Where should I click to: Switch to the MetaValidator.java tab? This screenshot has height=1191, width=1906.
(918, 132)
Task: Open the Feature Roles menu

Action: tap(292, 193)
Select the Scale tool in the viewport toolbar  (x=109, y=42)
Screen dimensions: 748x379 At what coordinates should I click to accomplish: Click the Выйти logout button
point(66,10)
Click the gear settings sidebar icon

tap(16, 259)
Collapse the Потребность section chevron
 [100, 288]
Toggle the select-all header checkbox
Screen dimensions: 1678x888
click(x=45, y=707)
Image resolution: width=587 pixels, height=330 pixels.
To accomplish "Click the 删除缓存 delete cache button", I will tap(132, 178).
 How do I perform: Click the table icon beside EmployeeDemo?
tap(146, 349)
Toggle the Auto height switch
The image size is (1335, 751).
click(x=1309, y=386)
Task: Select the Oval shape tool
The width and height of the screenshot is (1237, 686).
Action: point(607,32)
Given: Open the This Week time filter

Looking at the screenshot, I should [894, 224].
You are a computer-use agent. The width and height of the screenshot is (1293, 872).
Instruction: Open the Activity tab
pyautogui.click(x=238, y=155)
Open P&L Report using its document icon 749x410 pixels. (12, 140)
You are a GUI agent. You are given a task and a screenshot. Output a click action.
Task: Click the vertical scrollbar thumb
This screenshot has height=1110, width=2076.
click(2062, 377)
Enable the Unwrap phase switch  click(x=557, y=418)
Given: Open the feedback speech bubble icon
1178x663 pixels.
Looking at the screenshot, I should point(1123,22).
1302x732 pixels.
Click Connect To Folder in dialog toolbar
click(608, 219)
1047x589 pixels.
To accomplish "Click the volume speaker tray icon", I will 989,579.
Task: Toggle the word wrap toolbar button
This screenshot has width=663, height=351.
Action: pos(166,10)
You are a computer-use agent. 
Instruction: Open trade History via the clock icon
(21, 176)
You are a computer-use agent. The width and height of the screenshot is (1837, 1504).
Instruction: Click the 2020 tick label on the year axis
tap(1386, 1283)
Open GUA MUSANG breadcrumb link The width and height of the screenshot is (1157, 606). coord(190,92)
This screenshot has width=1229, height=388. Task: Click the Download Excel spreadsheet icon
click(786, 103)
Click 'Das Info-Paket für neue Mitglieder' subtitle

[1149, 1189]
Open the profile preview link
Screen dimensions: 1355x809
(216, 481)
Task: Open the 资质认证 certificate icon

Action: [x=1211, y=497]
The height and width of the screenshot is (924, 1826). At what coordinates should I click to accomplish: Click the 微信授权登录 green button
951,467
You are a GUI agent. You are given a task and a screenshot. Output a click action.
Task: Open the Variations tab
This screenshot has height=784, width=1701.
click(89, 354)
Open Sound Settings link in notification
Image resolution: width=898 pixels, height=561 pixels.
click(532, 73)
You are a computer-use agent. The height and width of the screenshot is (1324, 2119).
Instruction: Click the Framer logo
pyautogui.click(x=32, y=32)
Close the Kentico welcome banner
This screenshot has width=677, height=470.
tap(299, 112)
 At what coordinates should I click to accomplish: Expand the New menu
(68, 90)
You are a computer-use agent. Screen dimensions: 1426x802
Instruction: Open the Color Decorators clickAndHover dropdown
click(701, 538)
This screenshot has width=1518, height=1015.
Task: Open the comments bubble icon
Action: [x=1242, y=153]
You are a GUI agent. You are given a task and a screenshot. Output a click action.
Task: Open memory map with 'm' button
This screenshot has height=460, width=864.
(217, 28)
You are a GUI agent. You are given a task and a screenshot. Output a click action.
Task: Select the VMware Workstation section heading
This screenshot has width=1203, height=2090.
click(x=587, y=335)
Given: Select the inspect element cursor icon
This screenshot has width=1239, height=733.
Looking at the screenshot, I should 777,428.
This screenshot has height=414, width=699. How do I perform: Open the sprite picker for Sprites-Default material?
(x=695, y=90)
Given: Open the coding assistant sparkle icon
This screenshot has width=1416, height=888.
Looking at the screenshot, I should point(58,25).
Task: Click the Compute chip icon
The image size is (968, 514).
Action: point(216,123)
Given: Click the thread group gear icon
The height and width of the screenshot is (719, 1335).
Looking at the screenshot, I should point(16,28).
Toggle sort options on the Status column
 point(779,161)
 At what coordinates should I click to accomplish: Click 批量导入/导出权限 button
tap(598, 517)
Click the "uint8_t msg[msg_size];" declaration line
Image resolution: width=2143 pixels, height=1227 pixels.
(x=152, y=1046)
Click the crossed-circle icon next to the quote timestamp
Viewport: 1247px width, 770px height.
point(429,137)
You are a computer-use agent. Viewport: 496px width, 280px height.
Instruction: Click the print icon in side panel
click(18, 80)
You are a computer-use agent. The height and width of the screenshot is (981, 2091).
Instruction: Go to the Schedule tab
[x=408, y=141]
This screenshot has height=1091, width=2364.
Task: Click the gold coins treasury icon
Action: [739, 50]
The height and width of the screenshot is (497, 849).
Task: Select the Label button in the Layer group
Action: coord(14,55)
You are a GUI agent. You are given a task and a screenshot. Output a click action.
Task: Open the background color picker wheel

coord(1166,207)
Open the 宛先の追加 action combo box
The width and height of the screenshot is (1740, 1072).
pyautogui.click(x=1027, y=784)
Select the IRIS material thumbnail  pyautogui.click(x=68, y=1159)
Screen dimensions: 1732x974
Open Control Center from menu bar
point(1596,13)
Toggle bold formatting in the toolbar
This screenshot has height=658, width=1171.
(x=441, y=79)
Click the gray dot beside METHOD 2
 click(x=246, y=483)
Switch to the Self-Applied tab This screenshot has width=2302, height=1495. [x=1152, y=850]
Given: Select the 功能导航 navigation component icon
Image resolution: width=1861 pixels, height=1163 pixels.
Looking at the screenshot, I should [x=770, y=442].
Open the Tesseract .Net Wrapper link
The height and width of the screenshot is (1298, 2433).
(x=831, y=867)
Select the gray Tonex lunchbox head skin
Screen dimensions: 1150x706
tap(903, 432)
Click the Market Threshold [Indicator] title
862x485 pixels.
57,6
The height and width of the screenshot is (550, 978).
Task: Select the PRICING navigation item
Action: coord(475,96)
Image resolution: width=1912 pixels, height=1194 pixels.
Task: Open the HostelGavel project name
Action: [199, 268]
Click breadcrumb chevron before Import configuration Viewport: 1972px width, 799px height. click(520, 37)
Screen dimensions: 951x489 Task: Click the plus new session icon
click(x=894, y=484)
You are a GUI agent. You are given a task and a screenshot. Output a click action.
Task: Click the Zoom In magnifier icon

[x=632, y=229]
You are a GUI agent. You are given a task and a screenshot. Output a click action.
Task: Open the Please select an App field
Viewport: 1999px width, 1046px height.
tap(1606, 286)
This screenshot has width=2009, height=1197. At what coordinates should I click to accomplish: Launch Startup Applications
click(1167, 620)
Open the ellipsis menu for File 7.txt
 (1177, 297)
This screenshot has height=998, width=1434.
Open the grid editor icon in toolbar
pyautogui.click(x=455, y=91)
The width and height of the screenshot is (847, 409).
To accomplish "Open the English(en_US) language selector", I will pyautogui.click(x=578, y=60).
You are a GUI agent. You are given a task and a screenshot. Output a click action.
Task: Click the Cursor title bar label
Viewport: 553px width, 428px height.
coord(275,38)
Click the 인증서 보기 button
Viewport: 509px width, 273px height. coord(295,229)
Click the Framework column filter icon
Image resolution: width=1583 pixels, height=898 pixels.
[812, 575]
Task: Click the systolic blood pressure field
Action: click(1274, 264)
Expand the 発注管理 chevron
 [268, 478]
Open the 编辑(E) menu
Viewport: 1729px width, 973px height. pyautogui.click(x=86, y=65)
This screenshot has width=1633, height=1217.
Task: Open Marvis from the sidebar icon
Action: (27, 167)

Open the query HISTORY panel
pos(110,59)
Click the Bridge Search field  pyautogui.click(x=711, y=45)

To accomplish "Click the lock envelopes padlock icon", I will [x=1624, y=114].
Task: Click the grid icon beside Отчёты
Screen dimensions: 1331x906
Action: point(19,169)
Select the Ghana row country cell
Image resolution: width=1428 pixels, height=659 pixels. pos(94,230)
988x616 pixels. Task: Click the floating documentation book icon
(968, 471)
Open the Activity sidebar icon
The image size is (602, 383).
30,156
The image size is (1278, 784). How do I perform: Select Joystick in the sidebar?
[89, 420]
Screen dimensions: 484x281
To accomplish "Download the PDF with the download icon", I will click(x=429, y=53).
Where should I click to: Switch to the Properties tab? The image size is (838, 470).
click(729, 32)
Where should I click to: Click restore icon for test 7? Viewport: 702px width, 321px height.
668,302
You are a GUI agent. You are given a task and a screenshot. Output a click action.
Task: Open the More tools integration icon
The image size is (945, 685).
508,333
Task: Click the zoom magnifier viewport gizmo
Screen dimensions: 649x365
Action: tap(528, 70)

WHAT IS BEING ASKED — In the records above, find the line with "Image resolution: width=898"; write out exactly that line and each one after it, stopping after the line with "You are a computer-use agent. Viewport: 496px".

RESPONSE BELOW —
Image resolution: width=898 pixels, height=561 pixels.
click(532, 73)
You are a computer-use agent. The height and width of the screenshot is (1324, 2119).
Instruction: Click the Framer logo
pyautogui.click(x=32, y=32)
Close the Kentico welcome banner
This screenshot has width=677, height=470.
tap(299, 112)
 At what coordinates should I click to accomplish: Expand the New menu
(68, 90)
You are a computer-use agent. Screen dimensions: 1426x802
Instruction: Open the Color Decorators clickAndHover dropdown
click(701, 538)
This screenshot has width=1518, height=1015.
Task: Open the comments bubble icon
Action: [x=1242, y=153]
You are a GUI agent. You are given a task and a screenshot. Output a click action.
Task: Open memory map with 'm' button
This screenshot has height=460, width=864.
(217, 28)
You are a GUI agent. You are given a task and a screenshot. Output a click action.
Task: Select the VMware Workstation section heading
This screenshot has width=1203, height=2090.
click(x=587, y=335)
Given: Select the inspect element cursor icon
This screenshot has width=1239, height=733.
Looking at the screenshot, I should 777,428.
This screenshot has height=414, width=699. How do I perform: Open the sprite picker for Sprites-Default material?
(x=695, y=90)
Given: Open the coding assistant sparkle icon
This screenshot has width=1416, height=888.
Looking at the screenshot, I should point(58,25).
Task: Click the Compute chip icon
The image size is (968, 514).
Action: point(216,123)
Given: Click the thread group gear icon
The height and width of the screenshot is (719, 1335).
Looking at the screenshot, I should point(16,28).
Toggle sort options on the Status column
 point(779,161)
 At what coordinates should I click to accomplish: Click 批量导入/导出权限 button
tap(598, 517)
Click the "uint8_t msg[msg_size];" declaration line
Image resolution: width=2143 pixels, height=1227 pixels.
(x=152, y=1046)
Click the crossed-circle icon next to the quote timestamp
Viewport: 1247px width, 770px height.
point(429,137)
You are a computer-use agent. Viewport: 496px width, 280px height.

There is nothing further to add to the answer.